By studying the development of the blood vessels of the brain, researchers at Université libre de Bruxelles have just shed light on a question that was pending for 10 years! They provide a molecular mechanism conferring ligand specificity to Wnt signaling, an ancestral communication pathway present in all vertebrates. Their research is published in Science.
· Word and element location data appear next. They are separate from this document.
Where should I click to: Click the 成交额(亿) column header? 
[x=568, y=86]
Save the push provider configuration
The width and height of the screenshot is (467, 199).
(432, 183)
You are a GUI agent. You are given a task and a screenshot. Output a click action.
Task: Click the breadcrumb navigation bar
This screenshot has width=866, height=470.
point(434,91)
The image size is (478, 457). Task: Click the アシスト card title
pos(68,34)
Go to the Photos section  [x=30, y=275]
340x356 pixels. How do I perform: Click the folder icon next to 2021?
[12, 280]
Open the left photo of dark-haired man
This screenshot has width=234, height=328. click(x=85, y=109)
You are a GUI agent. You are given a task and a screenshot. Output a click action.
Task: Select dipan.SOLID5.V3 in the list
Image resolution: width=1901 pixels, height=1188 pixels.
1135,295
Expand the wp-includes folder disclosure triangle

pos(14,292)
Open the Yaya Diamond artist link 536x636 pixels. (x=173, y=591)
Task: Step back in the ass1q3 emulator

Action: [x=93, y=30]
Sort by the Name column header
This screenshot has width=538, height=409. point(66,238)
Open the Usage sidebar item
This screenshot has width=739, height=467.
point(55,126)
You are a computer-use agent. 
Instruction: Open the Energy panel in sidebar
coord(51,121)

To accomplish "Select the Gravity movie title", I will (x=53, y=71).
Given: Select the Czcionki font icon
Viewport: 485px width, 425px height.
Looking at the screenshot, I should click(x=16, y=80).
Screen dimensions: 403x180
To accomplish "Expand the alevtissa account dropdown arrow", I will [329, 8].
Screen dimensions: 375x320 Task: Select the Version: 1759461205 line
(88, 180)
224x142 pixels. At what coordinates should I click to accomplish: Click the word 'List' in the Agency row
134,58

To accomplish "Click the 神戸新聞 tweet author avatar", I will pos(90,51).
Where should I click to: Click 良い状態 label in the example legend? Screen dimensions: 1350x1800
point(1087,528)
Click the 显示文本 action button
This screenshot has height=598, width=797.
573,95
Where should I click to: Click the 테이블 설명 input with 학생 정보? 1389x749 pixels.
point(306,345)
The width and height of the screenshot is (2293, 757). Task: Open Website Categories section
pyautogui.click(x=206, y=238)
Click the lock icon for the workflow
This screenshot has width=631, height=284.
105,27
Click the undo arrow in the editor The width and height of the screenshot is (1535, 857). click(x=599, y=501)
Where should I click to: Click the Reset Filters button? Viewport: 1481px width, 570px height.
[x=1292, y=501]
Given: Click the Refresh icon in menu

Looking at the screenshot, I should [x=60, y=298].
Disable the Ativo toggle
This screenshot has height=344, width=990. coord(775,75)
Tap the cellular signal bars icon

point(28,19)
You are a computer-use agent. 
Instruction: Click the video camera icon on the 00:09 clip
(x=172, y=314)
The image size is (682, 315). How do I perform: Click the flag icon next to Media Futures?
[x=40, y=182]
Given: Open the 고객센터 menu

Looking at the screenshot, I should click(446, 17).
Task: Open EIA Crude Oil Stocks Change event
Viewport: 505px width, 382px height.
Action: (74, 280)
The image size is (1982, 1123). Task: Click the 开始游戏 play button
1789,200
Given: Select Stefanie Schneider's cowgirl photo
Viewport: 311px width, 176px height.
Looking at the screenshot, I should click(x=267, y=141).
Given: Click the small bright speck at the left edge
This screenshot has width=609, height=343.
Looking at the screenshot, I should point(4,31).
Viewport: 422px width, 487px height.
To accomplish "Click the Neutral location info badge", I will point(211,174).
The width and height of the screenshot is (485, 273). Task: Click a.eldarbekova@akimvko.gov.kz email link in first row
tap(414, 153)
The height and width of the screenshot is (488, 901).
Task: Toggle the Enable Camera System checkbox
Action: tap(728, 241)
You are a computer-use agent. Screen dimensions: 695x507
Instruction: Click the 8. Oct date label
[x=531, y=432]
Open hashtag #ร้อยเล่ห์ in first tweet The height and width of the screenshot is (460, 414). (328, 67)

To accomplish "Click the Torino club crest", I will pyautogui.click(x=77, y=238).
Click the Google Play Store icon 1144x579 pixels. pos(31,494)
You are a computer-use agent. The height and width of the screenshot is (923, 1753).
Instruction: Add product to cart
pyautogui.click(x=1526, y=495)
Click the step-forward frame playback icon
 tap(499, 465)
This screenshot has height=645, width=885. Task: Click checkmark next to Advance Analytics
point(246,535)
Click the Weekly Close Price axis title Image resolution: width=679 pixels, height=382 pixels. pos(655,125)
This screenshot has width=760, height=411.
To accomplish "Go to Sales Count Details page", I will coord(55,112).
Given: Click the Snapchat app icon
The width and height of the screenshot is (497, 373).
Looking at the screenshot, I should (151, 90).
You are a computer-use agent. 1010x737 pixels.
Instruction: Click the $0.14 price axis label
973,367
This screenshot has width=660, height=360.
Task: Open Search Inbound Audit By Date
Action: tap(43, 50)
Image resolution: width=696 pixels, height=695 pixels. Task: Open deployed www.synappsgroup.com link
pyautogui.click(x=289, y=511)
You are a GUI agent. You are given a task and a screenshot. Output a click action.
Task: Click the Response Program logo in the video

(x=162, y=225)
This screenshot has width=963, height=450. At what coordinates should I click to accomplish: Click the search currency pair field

Led by Benoit Vanhollebeke, WELBIO investigator at the Université libre de Bruxelles (ULB), the Laboratory of Neurovascular Signaling (ULB’s Faculty of Sciences and ULB Neuroscience Institute) has solved an important enigma of cell signaling related to Wnt signaling specificity. Wnt is ancient pathway, whose evolutionary appearance dates back to the emergence of multicellular animals. It plays pivotal roles in cell to cell communication and governs several aspects of embryonic development and tissue homeostasis. When dysfunctional, Wnt signaling can be at the origin of many diseases, in particular several cancers. With 10 receptors and 19 ligands, recognizing each other, the complexity of the pathway seemed dizzying. How do vertebrate cells manage to interpret the many Wnt signals they encounter and trigger an adequate response? It is such an interpretation mechanism that ULB researchers have just discovered. Previous findings had shown that two proteins expressed by cerebral endothelial cells, Gpr124 and Reck, are required for cerebrovascular development in response Wnt7 ligands. The team went on to study the mechanism by which the complex operates. Using genetic, biophysical and zebrafish experiments, researchers have shown that the complex Gpr124 / Reck acts as a decoding module: Reck recognizes the Wnt7 ligand, but the presence of Gpr124 is necessary to trigger Wnt7 signaling via Frizzled receptors.
Their results are detailed in Science. These discoveries will enable researchers to refine their understanding of Wnt signaling and its multiple regulations. This would also make it possible to consider new treatments for diseases, such as cancers or neurovascular diseases.